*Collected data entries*
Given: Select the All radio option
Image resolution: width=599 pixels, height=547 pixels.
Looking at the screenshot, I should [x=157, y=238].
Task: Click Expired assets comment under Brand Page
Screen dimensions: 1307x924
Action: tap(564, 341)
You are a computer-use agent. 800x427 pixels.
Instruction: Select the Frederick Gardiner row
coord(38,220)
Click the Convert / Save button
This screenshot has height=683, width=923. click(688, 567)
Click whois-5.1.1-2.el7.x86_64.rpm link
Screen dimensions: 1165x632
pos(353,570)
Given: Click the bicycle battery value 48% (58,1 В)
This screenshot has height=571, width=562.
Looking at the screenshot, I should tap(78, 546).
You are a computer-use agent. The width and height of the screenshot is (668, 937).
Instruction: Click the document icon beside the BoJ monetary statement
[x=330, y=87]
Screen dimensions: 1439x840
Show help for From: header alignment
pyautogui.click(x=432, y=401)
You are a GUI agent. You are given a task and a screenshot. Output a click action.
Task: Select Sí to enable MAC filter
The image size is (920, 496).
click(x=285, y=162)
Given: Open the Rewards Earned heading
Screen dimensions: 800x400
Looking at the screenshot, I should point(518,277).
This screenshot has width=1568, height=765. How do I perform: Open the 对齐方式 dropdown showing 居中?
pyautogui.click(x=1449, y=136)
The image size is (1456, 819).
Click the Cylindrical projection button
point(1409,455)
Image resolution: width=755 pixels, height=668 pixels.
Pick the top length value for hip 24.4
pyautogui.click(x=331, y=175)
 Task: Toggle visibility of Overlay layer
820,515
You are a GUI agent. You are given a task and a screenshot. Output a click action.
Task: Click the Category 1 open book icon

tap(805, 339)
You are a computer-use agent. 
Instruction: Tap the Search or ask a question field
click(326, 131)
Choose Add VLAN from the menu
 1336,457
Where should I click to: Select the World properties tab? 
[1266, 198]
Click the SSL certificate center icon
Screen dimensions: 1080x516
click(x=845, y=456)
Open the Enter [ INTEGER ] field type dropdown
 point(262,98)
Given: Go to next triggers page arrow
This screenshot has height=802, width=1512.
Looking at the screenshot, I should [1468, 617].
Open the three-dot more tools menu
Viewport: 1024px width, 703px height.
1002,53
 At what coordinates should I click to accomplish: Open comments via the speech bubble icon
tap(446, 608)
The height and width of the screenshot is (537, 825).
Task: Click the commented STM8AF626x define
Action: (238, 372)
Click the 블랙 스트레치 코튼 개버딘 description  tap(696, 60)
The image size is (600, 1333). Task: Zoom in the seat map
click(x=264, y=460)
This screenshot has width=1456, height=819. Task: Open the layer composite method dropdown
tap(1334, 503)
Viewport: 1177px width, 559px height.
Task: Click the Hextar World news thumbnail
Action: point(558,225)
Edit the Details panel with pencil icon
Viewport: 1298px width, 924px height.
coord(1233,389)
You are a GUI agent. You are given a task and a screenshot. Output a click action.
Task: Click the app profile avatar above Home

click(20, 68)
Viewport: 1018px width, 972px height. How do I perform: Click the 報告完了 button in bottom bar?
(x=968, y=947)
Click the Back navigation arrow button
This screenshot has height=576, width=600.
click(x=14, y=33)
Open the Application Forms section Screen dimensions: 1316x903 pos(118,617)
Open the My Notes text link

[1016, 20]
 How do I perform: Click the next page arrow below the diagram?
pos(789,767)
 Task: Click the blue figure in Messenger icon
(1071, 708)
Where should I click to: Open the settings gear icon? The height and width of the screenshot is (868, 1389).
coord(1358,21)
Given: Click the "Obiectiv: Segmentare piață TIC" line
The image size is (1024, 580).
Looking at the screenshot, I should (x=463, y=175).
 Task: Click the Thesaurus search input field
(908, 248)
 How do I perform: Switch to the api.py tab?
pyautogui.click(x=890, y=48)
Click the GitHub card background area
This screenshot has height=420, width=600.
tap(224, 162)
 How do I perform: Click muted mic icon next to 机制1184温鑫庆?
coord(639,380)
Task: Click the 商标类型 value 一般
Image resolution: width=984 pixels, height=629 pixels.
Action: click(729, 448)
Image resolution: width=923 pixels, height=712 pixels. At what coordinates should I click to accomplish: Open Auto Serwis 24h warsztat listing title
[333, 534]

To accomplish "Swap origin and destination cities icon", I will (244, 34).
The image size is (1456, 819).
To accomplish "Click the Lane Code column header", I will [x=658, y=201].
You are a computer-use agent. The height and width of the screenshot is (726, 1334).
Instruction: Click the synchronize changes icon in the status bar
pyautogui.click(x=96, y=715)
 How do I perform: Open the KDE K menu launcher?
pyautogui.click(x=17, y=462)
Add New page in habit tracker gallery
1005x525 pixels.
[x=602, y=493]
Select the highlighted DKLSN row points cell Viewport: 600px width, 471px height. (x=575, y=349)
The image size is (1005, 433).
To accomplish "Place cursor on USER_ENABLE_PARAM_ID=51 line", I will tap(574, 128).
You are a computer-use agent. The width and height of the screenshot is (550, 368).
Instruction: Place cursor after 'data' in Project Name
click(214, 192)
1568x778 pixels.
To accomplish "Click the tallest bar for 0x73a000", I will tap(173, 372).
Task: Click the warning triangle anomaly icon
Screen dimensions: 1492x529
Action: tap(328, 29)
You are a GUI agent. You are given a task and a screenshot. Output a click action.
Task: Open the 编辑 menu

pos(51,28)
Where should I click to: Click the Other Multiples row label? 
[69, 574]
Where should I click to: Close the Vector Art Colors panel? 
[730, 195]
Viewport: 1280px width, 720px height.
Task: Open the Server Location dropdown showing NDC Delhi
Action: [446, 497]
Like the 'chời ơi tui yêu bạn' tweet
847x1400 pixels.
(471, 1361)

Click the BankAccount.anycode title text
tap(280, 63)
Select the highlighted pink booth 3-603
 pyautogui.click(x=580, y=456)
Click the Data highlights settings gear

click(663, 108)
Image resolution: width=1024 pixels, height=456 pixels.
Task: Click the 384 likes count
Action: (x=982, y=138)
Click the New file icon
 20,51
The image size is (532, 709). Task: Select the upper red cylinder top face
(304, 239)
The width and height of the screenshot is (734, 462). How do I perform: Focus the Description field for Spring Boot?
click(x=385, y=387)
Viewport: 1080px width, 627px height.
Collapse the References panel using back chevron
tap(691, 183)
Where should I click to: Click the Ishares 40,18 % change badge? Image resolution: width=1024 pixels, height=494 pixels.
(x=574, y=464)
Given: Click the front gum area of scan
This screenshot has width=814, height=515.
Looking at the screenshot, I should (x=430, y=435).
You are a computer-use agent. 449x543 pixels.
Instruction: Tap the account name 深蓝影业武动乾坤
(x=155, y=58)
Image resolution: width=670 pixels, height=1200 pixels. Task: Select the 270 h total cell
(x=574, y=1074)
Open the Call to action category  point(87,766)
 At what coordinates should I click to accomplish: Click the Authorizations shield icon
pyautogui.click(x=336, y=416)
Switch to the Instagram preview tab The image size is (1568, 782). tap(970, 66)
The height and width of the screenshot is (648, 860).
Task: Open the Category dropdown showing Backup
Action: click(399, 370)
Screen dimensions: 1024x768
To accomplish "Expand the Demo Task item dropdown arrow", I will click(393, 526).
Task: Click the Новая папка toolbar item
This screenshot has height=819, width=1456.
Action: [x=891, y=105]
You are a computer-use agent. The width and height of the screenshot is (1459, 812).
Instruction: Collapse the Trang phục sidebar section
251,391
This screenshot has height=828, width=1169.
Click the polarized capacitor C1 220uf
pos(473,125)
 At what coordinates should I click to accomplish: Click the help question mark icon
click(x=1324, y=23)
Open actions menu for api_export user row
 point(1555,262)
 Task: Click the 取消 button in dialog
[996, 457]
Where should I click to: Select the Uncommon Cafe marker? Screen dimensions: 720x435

*STATED EXERCISE*
Copy out the lines of the records above, starting at the line containing "Click the BankAccount.anycode title text" and ending with the line containing "(x=155, y=58)", both of those lines included.

*REPLY TO THE TASK*
Click the BankAccount.anycode title text
tap(280, 63)
Select the highlighted pink booth 3-603
 pyautogui.click(x=580, y=456)
Click the Data highlights settings gear

click(663, 108)
Image resolution: width=1024 pixels, height=456 pixels.
Task: Click the 384 likes count
Action: (x=982, y=138)
Click the New file icon
 20,51
The image size is (532, 709). Task: Select the upper red cylinder top face
(304, 239)
The width and height of the screenshot is (734, 462). How do I perform: Focus the Description field for Spring Boot?
click(x=385, y=387)
Viewport: 1080px width, 627px height.
Collapse the References panel using back chevron
tap(691, 183)
Where should I click to: Click the Ishares 40,18 % change badge? Image resolution: width=1024 pixels, height=494 pixels.
(x=574, y=464)
Given: Click the front gum area of scan
This screenshot has width=814, height=515.
Looking at the screenshot, I should (x=430, y=435).
You are a computer-use agent. 449x543 pixels.
Instruction: Tap the account name 深蓝影业武动乾坤
(x=155, y=58)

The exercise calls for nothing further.